Do primeiro ano ao ensino superior, as situações reportadas foram transversais à idade, à geografia e ao tipo de ensino, tendo sido maioritariamente de origem verbal, desde “gozar”, a “humilhar”, “ofender” ou “insultar”. As agressões físicas foram maioritariamente empurrões e ferimentos. Do recreio às salas de aula ou aos corredores, todos os espaços pareceram passíveis de serem utilizados para agressões, sendo que nenhuma situação aconteceu fora do recinto escolar.

Em todas as situações, as agressões foram continuadas e aconteceram mais do que uma vez, tendo provocado nas vítimas frequentes sintomas psicológicos como tristeza, apatia, perda de apetite ou perturbações de sono, isolamento social, baixa do rendimento escolar e recusa em ir para a escola. No Porto foram dois os casos registados. A roupa, a orientação sexual, a postura retraída ou a aparência física são apenas algumas das razões que motivam os agressores.

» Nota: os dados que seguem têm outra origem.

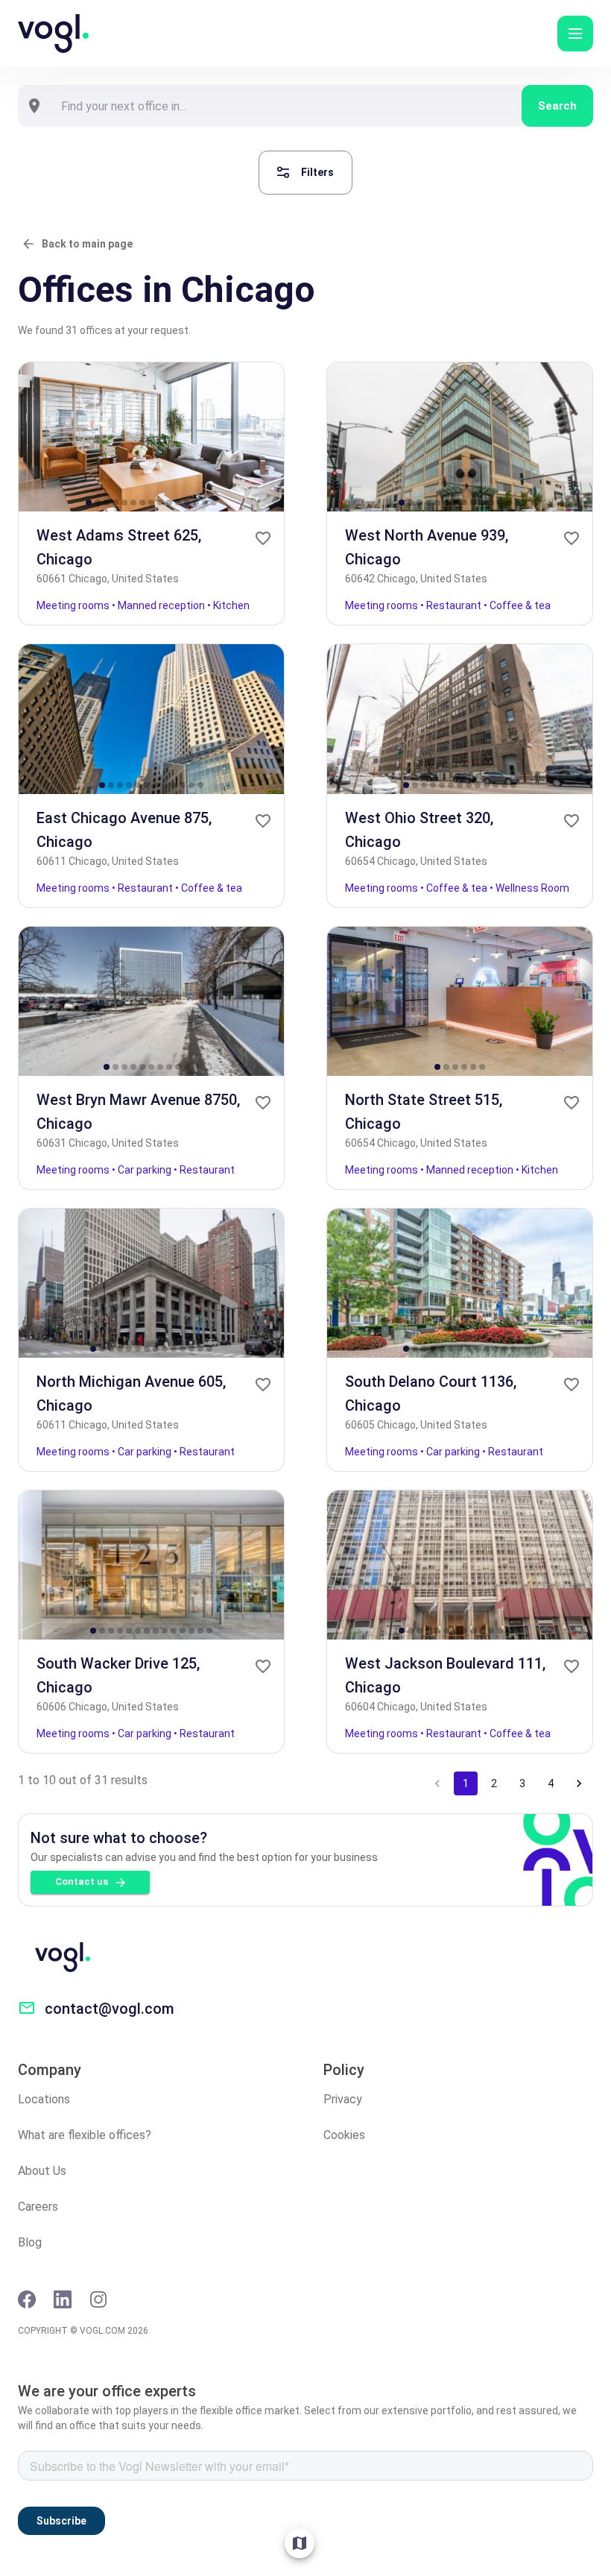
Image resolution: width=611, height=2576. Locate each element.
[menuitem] (299, 2543)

Bullying homofóbico também é frequente

O bullying homofóbico é também cada vez mais notório. Mas nem só os gays, lésbicas ou bissexuais sofrem este tipo de ataques. Este flagelo afeta qualquer jovem que quebre estereótipos de género, mesmo que seja heterossexual.

A Rede Ex-aequo, uma associação de jovens lésbicas, gays, bissexuais, transgéneros e simpatizantes com idades compreendidas entre os 16 e os 30 anos, disponibiliza, na sua página, um formulário onde se pode denunciar casos de bullying, de modo a obter números deste fenómeno nas escolas portuguesas. Posteriormente, elaboram relatórios bianuais que enviam para o ministério da Educação. O mais recente, de 2009 a 2010, recolheu cerca de 100 testemunhos.

“Entrei numa enorme depressão porque alguém se lembrou de escrever na porta de uma casa de banho “Lésbicas do ******”, com o nome de duas colegas minhas que namoravam, o meu, e o de uma amiga minha só porque estávamos sempre juntas”, diz Joana (nome fictício), de 17 anos.

Segundo o estudo “Bullying Homofóbico nas Escolas em Portugal” (2010), que levaram a cabo em parceria com o ISCTE-IUL, 42% da juventude lésbica, gay ou bissexual afirma ter sido vítima de bullying homofóbico, enquanto 85% dos jovens diz já ter ouvido comentários homofóbicos na sua escola. Apesar da legislação existente, menos de um sexto (15%) das situações culmina com algum tipo de repreensão à pessoa agressora.

Mesmo com o fim da linha de apoio, é através destas iniciativas que é possível traçar um perfil da realidade portuguesa (mesmo que num período algo experimental e de amostra). A ANP, por sua vez, não deixou de combater este flagelo. “A associação agora é mais pró-ativa, trabalha muito ao nível da formação dos professores e na implementação de projetos nas escolas”, para ajudar a prevenir conflitos, indisciplina e violência. Até porque, como remata Ana Paula Granjo, “uma criança, quando é vitima de bullying sozinha, dificilmente consegue ultrapassar a situação sozinha”.